++++ DATA EXCERPTS ++++

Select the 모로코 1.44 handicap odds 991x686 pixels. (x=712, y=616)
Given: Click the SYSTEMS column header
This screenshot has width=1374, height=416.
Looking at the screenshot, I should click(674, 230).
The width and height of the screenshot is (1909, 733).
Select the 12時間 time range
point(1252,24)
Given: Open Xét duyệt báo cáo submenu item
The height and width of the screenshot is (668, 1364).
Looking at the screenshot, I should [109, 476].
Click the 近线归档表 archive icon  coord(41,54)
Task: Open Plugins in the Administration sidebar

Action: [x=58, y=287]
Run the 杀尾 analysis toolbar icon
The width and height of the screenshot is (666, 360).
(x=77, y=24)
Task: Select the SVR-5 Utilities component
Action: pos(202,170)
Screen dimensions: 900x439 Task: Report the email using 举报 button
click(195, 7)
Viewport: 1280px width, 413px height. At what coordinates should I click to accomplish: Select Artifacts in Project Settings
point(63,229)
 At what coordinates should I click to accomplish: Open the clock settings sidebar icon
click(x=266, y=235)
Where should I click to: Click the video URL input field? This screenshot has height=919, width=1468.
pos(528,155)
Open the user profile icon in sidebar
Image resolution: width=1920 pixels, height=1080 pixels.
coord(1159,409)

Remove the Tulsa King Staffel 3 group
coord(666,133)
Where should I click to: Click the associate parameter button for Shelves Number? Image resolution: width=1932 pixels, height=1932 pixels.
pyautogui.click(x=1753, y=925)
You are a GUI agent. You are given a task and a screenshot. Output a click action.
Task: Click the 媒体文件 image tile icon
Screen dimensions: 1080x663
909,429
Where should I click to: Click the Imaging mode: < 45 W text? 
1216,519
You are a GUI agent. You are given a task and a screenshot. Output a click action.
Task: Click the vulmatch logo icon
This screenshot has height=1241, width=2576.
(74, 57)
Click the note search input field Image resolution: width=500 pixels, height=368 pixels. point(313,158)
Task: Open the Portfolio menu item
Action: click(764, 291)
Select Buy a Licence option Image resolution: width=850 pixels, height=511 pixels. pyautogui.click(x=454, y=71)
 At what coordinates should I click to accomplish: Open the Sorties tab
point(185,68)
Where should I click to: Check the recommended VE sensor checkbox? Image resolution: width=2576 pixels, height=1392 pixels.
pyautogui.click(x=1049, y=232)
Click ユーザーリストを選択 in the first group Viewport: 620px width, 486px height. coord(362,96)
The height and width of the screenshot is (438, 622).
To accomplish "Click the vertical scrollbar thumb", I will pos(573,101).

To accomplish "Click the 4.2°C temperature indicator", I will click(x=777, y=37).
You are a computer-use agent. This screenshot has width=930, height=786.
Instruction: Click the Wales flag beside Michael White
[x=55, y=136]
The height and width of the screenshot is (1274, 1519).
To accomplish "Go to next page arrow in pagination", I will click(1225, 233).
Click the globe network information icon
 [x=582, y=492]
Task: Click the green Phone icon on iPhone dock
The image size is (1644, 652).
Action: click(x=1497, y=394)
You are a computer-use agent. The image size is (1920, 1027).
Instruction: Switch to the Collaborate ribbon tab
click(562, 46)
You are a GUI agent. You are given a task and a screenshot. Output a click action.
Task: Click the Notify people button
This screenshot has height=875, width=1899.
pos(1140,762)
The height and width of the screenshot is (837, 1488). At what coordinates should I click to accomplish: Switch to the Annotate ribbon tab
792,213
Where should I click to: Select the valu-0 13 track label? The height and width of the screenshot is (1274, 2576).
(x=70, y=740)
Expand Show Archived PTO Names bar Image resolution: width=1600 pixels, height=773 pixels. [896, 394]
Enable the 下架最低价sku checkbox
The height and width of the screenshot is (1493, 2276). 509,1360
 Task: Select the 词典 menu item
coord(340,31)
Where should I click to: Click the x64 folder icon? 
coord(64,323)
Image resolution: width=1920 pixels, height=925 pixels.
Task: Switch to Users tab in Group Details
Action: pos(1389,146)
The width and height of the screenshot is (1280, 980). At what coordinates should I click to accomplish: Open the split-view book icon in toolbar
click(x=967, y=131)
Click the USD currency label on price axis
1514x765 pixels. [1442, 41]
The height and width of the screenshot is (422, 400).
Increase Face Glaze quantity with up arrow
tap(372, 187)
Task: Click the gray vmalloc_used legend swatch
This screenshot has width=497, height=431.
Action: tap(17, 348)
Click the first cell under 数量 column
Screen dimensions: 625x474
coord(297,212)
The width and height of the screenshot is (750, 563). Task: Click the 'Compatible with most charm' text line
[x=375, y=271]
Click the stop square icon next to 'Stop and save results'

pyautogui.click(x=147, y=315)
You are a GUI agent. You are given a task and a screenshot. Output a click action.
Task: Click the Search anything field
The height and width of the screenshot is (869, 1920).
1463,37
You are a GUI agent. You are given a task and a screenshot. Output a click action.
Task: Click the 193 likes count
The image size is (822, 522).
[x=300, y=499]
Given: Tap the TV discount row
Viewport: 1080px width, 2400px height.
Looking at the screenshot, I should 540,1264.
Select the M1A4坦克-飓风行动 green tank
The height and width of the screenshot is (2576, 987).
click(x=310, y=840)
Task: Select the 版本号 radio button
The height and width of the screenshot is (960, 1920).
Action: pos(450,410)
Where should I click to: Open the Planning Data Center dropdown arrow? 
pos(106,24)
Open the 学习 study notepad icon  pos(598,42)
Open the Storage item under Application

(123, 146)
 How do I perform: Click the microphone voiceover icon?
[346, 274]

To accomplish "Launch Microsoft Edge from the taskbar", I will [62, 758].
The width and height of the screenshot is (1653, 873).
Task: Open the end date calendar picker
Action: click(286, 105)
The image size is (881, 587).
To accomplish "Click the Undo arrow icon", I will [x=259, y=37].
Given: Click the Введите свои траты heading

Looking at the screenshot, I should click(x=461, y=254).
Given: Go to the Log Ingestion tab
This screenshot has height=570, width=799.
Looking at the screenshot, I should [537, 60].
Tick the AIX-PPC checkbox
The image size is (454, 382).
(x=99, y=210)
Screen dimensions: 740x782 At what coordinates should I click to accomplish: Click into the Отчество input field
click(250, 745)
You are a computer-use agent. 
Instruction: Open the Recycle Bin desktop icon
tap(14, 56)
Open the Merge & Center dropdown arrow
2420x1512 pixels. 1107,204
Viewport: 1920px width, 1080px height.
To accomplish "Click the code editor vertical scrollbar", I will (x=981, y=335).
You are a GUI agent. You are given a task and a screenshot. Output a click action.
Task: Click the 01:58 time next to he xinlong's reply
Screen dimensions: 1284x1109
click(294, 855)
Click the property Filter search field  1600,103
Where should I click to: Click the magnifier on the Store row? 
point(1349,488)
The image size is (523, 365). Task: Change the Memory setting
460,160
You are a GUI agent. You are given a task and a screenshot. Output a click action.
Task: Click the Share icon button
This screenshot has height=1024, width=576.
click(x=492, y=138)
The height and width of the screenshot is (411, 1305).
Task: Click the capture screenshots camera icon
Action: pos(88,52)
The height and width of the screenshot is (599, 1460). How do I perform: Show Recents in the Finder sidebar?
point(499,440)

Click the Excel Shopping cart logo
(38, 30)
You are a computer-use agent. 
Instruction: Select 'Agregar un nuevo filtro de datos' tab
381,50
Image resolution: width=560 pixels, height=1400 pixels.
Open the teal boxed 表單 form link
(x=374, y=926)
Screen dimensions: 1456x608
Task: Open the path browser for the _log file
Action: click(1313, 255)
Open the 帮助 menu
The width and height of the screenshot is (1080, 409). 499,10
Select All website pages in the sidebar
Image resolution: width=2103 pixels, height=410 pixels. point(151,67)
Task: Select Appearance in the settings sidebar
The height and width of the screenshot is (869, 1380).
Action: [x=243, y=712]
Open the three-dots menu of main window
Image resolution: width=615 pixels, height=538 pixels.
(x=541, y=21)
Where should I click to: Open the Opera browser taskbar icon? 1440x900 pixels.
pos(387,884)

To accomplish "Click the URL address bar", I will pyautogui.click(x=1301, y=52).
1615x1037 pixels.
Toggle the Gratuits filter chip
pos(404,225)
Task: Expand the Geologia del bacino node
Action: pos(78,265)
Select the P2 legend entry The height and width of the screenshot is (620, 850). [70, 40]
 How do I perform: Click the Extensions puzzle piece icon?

++++

▶ _STATED EXERCISE_: Rewrite the part of the entries that opens with the line containing "The image size is (523, 365)." and closes with the line containing "point(499,440)", substituting "Network" for "Memory" and keeping everything else unchanged. Give only those lines.

▶ _RESULT_:
The image size is (523, 365). Task: Change the Network setting
460,160
You are a GUI agent. You are given a task and a screenshot. Output a click action.
Task: Click the Share icon button
This screenshot has height=1024, width=576.
click(x=492, y=138)
The height and width of the screenshot is (411, 1305).
Task: Click the capture screenshots camera icon
Action: pos(88,52)
The height and width of the screenshot is (599, 1460). How do I perform: Show Recents in the Finder sidebar?
point(499,440)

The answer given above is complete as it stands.